Est-ce dans Alexandre le capitaine que vous désirez connaître? Consultez Ptolémée ! Est-ce l’homme? Fiez-vous-en plutôt au bon sens d’Aristobule. La justice du ciel devait susciter ce tardif vengeur à la mémoire calomniée d’Alexandre. C’est à l’âge de quatre-vingt-quatre ans qu’Aristobule, un des compagnons, mais non pas un des lieutenans du roi, rédige ses mémoires. Aristobule s’était retiré dans la ville que Cassandre fonda, en l’année 315, sur l’isthme de Pallène, non loin de l’emplacement de l’antique Potidée. Favori déclaré du fils d’Antipater, il vivait sous la protection de Cassandre et devait probablement les tranquilles loisirs de sa vieillesse à ce tout-puissant patronage. N’était-il pas à craindre qu’il n’épousât les préventions haineuses de l’impitoyable meurtrier d’Olympias, qu’il ne publiât, au lieu d’un travail impartial, un pamphlet? C’est Aristobule cependant que nous voyons accuser hautement Callisthène d’avoir fomenté le complot d’Hermolaüs: c’est lui qui n’hésite pas à laver Alexandre du honteux reproche d’ivrognerie. « Le roi, nous dira-t-il, ne prolongeait pas ses banquets par amour du vin, car il en buvait généralement très peu ; s’il s’attardait à table, ce n’était que par une condescendance indulgente pour ses amis. » Ceux-là, par exemple, — j’en croirai volontiers sur ce point Éphippe, — auraient pu tenir tête à l’auteur du traité bien connu de vénerie, au gentilhomme du pays de Gastine, au célèbre et sensuel Messire Jacques du Fouilloux. Les généraux macédoniens avaient, pour la plupart, les goûts et les manières de Clitus; ils quittaient rarement la salle du festin sans être ivres. Dépendait-il d’Alexandre de les rendre plus sobres? Le prince Edouard n’eût-il pas joué sa popularité à vouloir mesurer à ses highlanders l’usquebaugh?

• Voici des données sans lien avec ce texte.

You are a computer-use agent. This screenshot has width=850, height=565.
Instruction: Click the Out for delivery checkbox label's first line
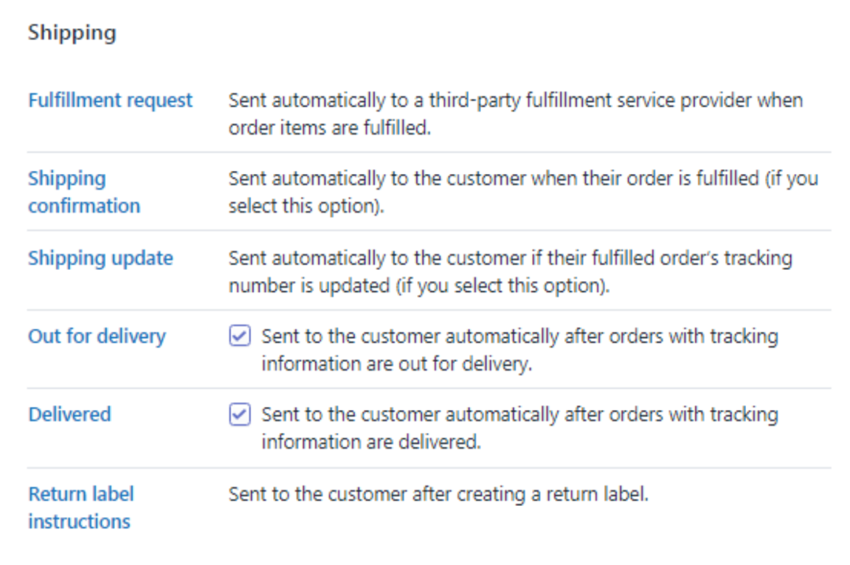click(x=519, y=336)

Aristobule ne plaide pas en faveur d’Alexandre les circonstances atténuantes; il raconte simplement ce qu’il a observé. Ce n’est ni un isanghéleus, ni un stratège qui écrit, c’est un docteur ès-sciences ; il insiste peu sur les détails de la vie intime de son héros, ne touche qu’en passant aux opérations militaires ; il réserve son zèle pour la description minutieuse des pays que l’armée macédonienne a parcourus. Son livre s’adresse particulièrement aux géographes et aux naturalistes. Académicien, il eût fait partie de la section de géographie et de navigation, s’il n’eût préféré se faire admettre dans la section de botanique. Recueilli, en Thrace par le roi Lysimaque, Onésicrite s’évertue, en ce moment même, à nous dépeindre une Inde de plus en plus fabuleuse ; Aristobule, au contraire, n’a aucun goût pour les fables ; un discret bon sens le défend d’une croyance trop prompte au merveilleux. Pour Aristobule, Alexandre n’a pas tranché le nœud gordien; il l’a dénoué en faisant tomber une cheville ; jamais ce roi n’a été saisi de la fièvre après s’être baigné dans les eaux glacées du Cydnus, il a été malade d’un excès de fatigue, — hypo kamatou. Nous sortons enfin des nuages de l’épopée pour entrer dans les régions sereines de l’histoire.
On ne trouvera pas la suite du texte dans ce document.